-- start of Data listing --

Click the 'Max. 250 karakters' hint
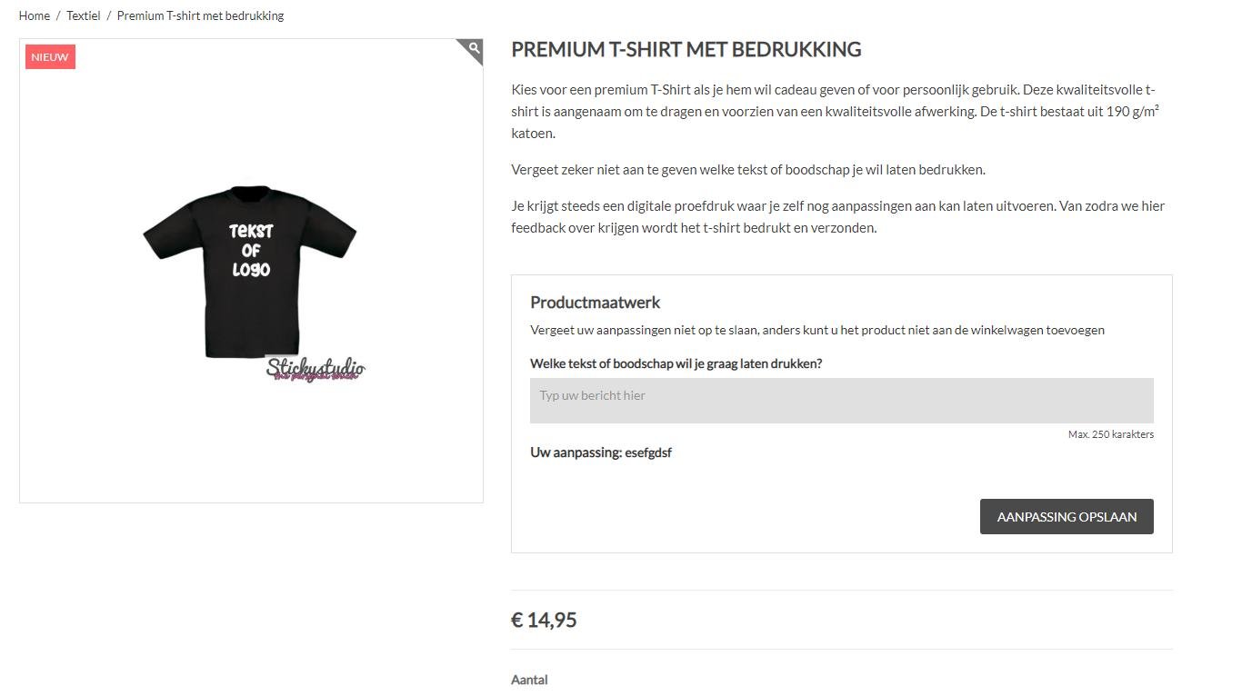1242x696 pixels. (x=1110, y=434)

-- end of Data listing --
-- start of Data listing --

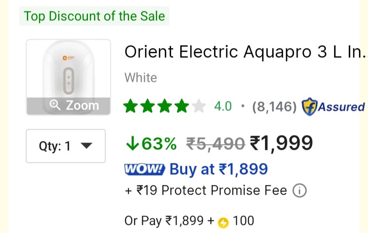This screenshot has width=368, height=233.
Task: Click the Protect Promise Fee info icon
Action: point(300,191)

-- end of Data listing --

_Work to complete_
Find each line in the entries above that includes the string "Click", and copy those lines out in full.

_Response_
Click the 'Max. 250 karakters' hint
Task: Click the Protect Promise Fee info icon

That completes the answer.